Au final, il aura donc fallu attendre treize ans pour une décision définitive, depuis le premier projet européen. Et même quinze pour une entrée en force dans la pratique. À titre de comparaison, l’iPhone, présenté en 2007 par Apple, est arrivé sur le marché suisse il y a… treize ans.

Pourquoi un processus aussi long pour une “loi à l’épreuve du temps”, comme l’imageait mardi Alex Agius Saliba ? Avant tout à cause de la réticence d’Apple, qui n’a jamais voulu abandonner son connecteur propriétaire Lightning (lancé en 2012), ni son connecteur précédent à 30 broches. La firme américaine a toujours affirmé que la laisser développer ses propres ports permettait de stimuler l’innovation.

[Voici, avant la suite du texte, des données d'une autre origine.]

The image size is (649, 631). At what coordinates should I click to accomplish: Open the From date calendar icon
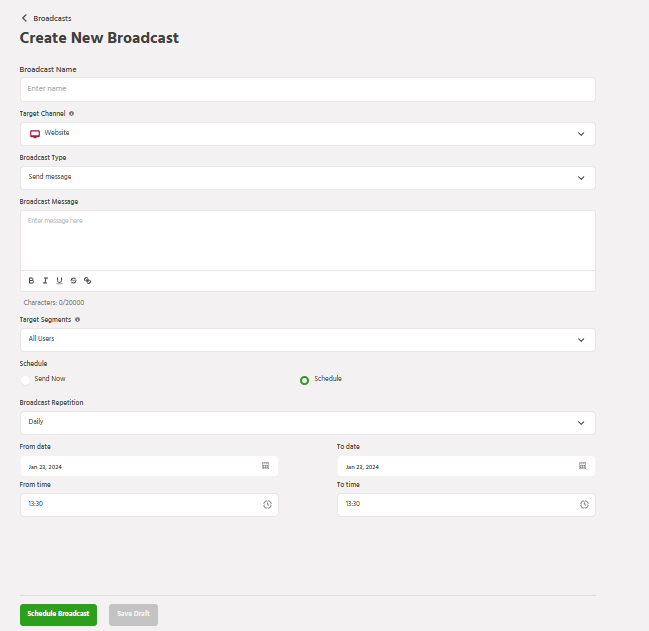(x=265, y=466)
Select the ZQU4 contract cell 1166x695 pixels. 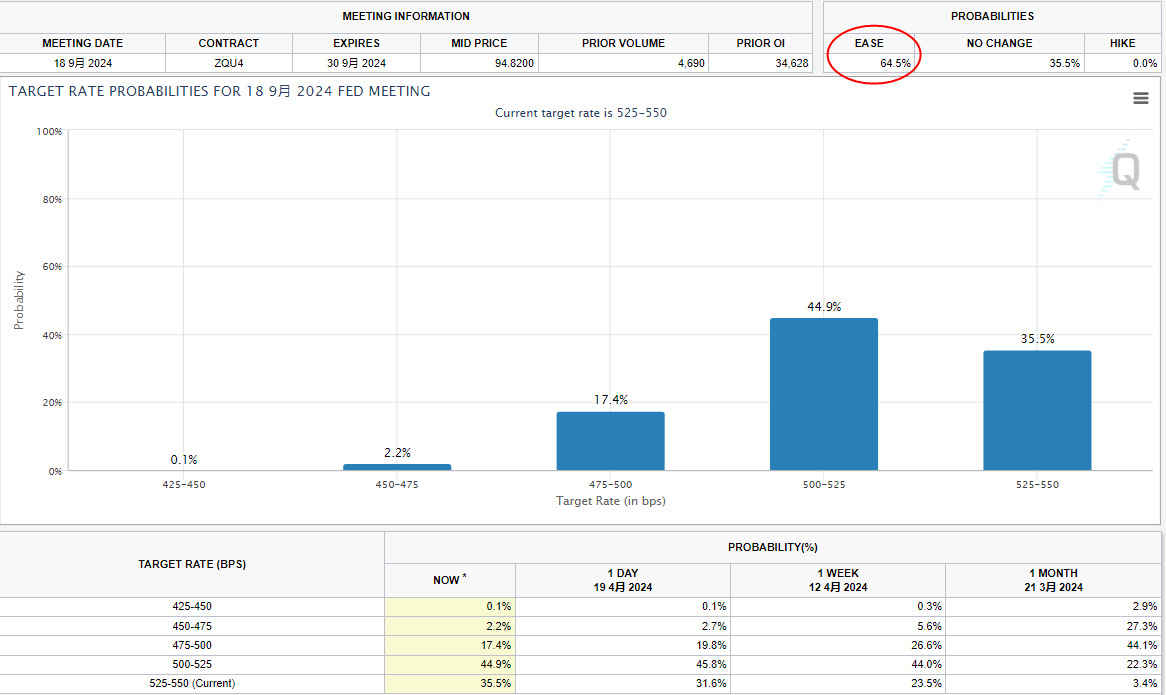[x=228, y=63]
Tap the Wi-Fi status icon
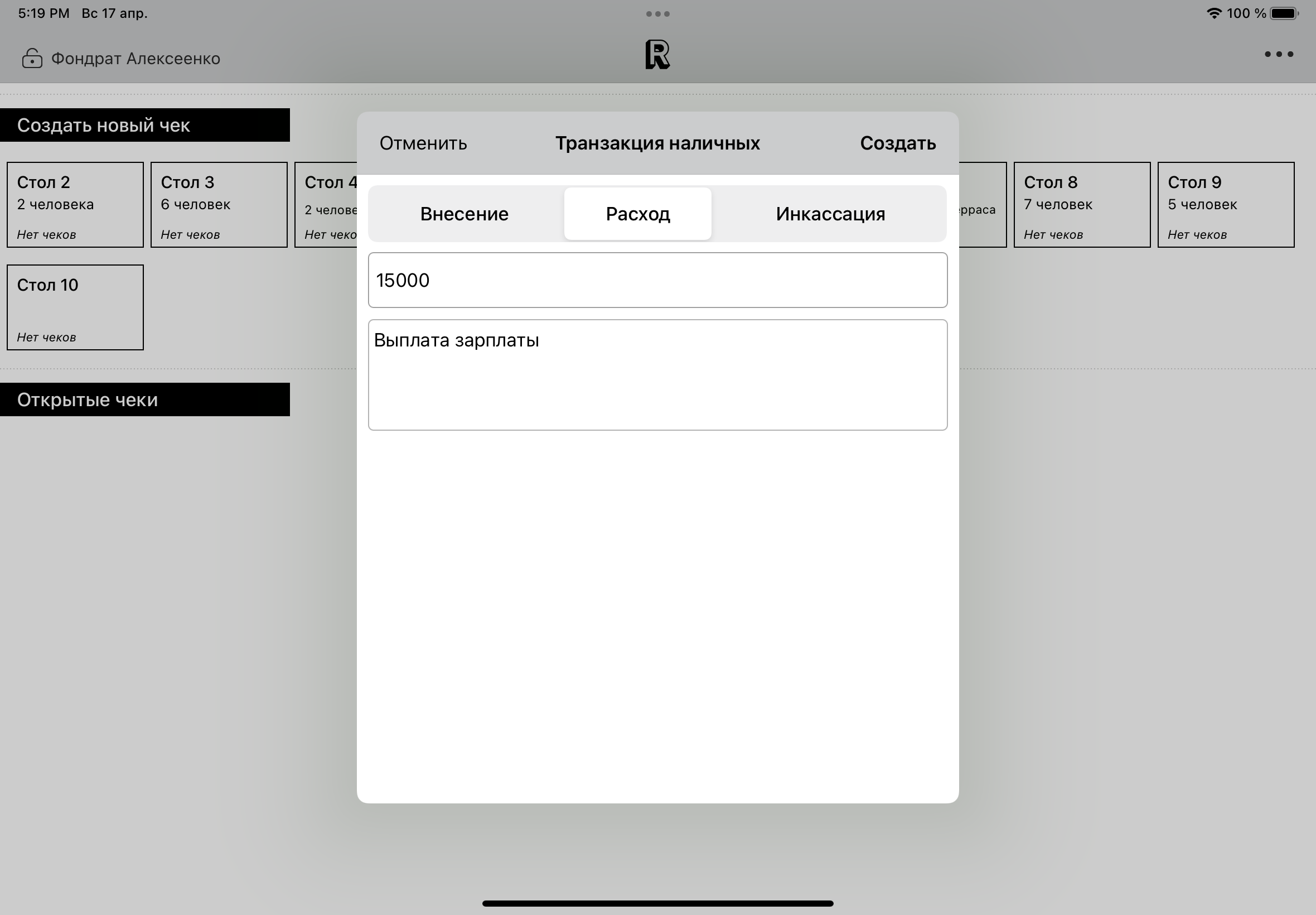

En face, ses détracteurs accusent la société dirigée par Tim Cook de maximiser ses profits, en vendant elle-même davantage de chargeurs Lightning et en touchant de l’argent pour chaque chargeur ou câble Lightning vendu par une société tierce.

Supprimer la “dépendance technologique”

L’UE n’est pas dupe de ces pratiques, elle qui affirmait mardi que le chargeur unique “permettra de supprimer la dépendance technologique des consommateurs à l’égard des producteurs, aussi appelée ‘effet lock-in’”. À noter qu’Apple a par ailleurs déjà adopté le connecteur USB-C pour charger ses ordinateurs Mac.

De son côté, Bruxelles met aussi en avant l’aspect environnemental. Margrethe Vestager, vice-présidente de la Commission européenne, explique :

“Le déploiement d’un chargeur unique va représenter au moins 200 millions d’euros d’économies par an pour les consommateurs européens et permettre de réduire de plus d’un million de tonnes les déchets chaque année.”

La suite sera intéressante à suivre. Pour l’heure, l’UE ne précise pas comment elle-même, ou surtout ses membres, pourra sanctionner d’éventuelles entreprises récalcitrantes. Y aura-t-il des amendes ? Voire des interdictions de vendre certains appareils sur le territoire européen ? C’est possible.

Vers une charge sans fil ?

Mais il n’est pas certain que l’on arrive à de telles extrémités. En effet, il est probable que les prochains iPhone, commercialisés en automne 2023, mais plus probablement ceux en automne 2024, seront dépourvus de connecteur : la charge pourrait alors s’effectuer sans fil. Ce qui posera alors deux nouveaux problèmes : que feront les consommateurs de tous les câbles avec connecteur Lightning ? Et y aura-t-il alors une harmonisation des chargeurs sans fil, pour qu’un appareil de Samsung recharge un téléphone d’Apple, et vice-versa ? Pour l’heure, il n’y a pas de norme unique en la matière.

Il est aussi envisageable que de futurs iPhone soient tout de même équipés de connecteurs USB-C. Selon l’agence Bloomberg, Apple teste depuis des mois des prototypes d’iPhone équipés de ce connecteur. L’opération n’a rien d’impossible : il y a quelques mois, un étudiant de l’EPFL, Ken Pillonel, était parvenu à équiper un smartphone d’Apple avec un port USB-C. L’immense majorité des modèles concurrents fonctionnent avec des ports USB-C.

L’autre voie du Brésil

Le Brésil prend de son côté une autre voie. Il y a un mois, le gouvernement décidait qu’Apple ne pourra plus vendre d’iPhone sans chargeur et devra s’acquitter d’une amende équivalente à 2,45 millions de francs [2,52 millions d’euros]. Depuis des années, affirmant agir pour le bien de la planète, Apple vend ses iPhone avec un câble, mais sans chargeur. Le gouvernement brésilien poursuit la société américaine pour “vente d’un produit incomplet ou dépourvu des fonctionnalités essentielles, refus de vendre un produit complet en discriminant le consommateur, et transfert de responsabilité à des tiers”.

Apple avait annoncé en octobre 2020 que les écouteurs et chargeurs ne seraient plus inclus dans les paquets des nouveaux iPhone 12, puisque de nombreux clients les avaient déjà. Pour les autorités brésiliennes, “la décision de l’entreprise de vendre les appareils sans chargeur a fini par transférer toute la charge sur le consommateur”. Selon Bloomberg, “le fabricant pourrait prendre d’autres mesures pour réduire l’impact environnemental, comme l’utilisation de câbles et de chargeurs à connecteur USB-C”.